[Dataset items]
:::::

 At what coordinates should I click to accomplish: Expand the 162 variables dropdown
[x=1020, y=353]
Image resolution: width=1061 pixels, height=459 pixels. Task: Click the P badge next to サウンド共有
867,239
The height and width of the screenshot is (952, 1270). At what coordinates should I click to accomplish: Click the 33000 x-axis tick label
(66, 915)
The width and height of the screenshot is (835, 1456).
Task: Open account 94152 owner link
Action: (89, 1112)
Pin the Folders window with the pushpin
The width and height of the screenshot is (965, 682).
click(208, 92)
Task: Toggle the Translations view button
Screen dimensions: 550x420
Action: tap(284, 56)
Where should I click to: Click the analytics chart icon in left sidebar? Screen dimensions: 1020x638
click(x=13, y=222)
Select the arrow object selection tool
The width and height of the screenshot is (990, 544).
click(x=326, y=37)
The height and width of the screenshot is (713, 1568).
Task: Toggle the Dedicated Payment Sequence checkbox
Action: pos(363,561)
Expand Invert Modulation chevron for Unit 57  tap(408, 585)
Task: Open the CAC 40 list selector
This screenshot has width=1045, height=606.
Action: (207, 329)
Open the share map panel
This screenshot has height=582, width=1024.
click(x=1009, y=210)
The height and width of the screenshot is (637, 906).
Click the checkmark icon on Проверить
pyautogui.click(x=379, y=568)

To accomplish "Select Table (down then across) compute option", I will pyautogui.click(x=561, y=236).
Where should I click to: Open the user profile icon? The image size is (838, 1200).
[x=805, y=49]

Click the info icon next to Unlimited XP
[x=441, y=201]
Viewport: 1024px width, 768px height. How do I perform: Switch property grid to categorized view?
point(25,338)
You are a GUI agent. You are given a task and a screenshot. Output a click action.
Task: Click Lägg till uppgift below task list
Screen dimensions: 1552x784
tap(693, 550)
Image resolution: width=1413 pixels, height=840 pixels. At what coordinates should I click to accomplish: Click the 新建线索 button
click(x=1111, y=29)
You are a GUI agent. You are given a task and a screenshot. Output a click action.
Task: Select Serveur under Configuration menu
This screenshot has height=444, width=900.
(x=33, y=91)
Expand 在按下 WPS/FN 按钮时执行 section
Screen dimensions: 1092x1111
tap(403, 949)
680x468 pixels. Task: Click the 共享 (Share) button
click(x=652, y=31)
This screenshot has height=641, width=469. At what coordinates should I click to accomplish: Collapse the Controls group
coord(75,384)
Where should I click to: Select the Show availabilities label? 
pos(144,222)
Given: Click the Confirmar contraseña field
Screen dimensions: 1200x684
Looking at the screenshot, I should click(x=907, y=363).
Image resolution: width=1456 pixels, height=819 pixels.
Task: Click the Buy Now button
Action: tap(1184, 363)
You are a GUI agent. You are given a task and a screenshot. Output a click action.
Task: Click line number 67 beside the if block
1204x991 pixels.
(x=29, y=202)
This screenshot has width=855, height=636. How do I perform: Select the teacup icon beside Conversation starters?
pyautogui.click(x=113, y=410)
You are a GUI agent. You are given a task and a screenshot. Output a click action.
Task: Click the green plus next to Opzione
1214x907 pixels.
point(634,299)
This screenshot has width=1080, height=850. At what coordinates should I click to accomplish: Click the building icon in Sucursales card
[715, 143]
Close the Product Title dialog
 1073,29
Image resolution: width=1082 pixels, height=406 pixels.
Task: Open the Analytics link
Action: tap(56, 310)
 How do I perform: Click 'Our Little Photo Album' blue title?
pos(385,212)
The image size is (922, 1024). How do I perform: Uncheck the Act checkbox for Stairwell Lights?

:::::

WHAT YOU SHOULD DO — Reproduce the data verbatim, line for line.

EXERCISE RESPONSE —
 At what coordinates should I click to accomplish: Expand the 162 variables dropdown
[x=1020, y=353]
Image resolution: width=1061 pixels, height=459 pixels. Task: Click the P badge next to サウンド共有
867,239
The height and width of the screenshot is (952, 1270). At what coordinates should I click to accomplish: Click the 33000 x-axis tick label
(66, 915)
The width and height of the screenshot is (835, 1456).
Task: Open account 94152 owner link
Action: (89, 1112)
Pin the Folders window with the pushpin
The width and height of the screenshot is (965, 682).
click(208, 92)
Task: Toggle the Translations view button
Screen dimensions: 550x420
Action: tap(284, 56)
Where should I click to: Click the analytics chart icon in left sidebar? Screen dimensions: 1020x638
click(x=13, y=222)
Select the arrow object selection tool
The width and height of the screenshot is (990, 544).
click(x=326, y=37)
The height and width of the screenshot is (713, 1568).
Task: Toggle the Dedicated Payment Sequence checkbox
Action: pos(363,561)
Expand Invert Modulation chevron for Unit 57  tap(408, 585)
Task: Open the CAC 40 list selector
This screenshot has width=1045, height=606.
Action: (207, 329)
Open the share map panel
This screenshot has height=582, width=1024.
click(x=1009, y=210)
The height and width of the screenshot is (637, 906).
Click the checkmark icon on Проверить
pyautogui.click(x=379, y=568)

To accomplish "Select Table (down then across) compute option", I will pyautogui.click(x=561, y=236).
Where should I click to: Open the user profile icon? The image size is (838, 1200).
[x=805, y=49]

Click the info icon next to Unlimited XP
[x=441, y=201]
Viewport: 1024px width, 768px height. How do I perform: Switch property grid to categorized view?
point(25,338)
You are a GUI agent. You are given a task and a screenshot. Output a click action.
Task: Click Lägg till uppgift below task list
Screen dimensions: 1552x784
tap(693, 550)
Image resolution: width=1413 pixels, height=840 pixels. At what coordinates should I click to accomplish: Click the 新建线索 button
click(x=1111, y=29)
You are a GUI agent. You are given a task and a screenshot. Output a click action.
Task: Select Serveur under Configuration menu
This screenshot has height=444, width=900.
(x=33, y=91)
Expand 在按下 WPS/FN 按钮时执行 section
Screen dimensions: 1092x1111
tap(403, 949)
680x468 pixels. Task: Click the 共享 (Share) button
click(x=652, y=31)
This screenshot has height=641, width=469. At what coordinates should I click to accomplish: Collapse the Controls group
coord(75,384)
Where should I click to: Select the Show availabilities label? 
pos(144,222)
Given: Click the Confirmar contraseña field
Screen dimensions: 1200x684
Looking at the screenshot, I should click(x=907, y=363).
Image resolution: width=1456 pixels, height=819 pixels.
Task: Click the Buy Now button
Action: tap(1184, 363)
You are a GUI agent. You are given a task and a screenshot. Output a click action.
Task: Click line number 67 beside the if block
1204x991 pixels.
(x=29, y=202)
This screenshot has width=855, height=636. How do I perform: Select the teacup icon beside Conversation starters?
pyautogui.click(x=113, y=410)
You are a GUI agent. You are given a task and a screenshot. Output a click action.
Task: Click the green plus next to Opzione
1214x907 pixels.
point(634,299)
This screenshot has width=1080, height=850. At what coordinates should I click to accomplish: Click the building icon in Sucursales card
[715, 143]
Close the Product Title dialog
 1073,29
Image resolution: width=1082 pixels, height=406 pixels.
Task: Open the Analytics link
Action: tap(56, 310)
 How do I perform: Click 'Our Little Photo Album' blue title?
pos(385,212)
The image size is (922, 1024). How do I perform: Uncheck the Act checkbox for Stairwell Lights?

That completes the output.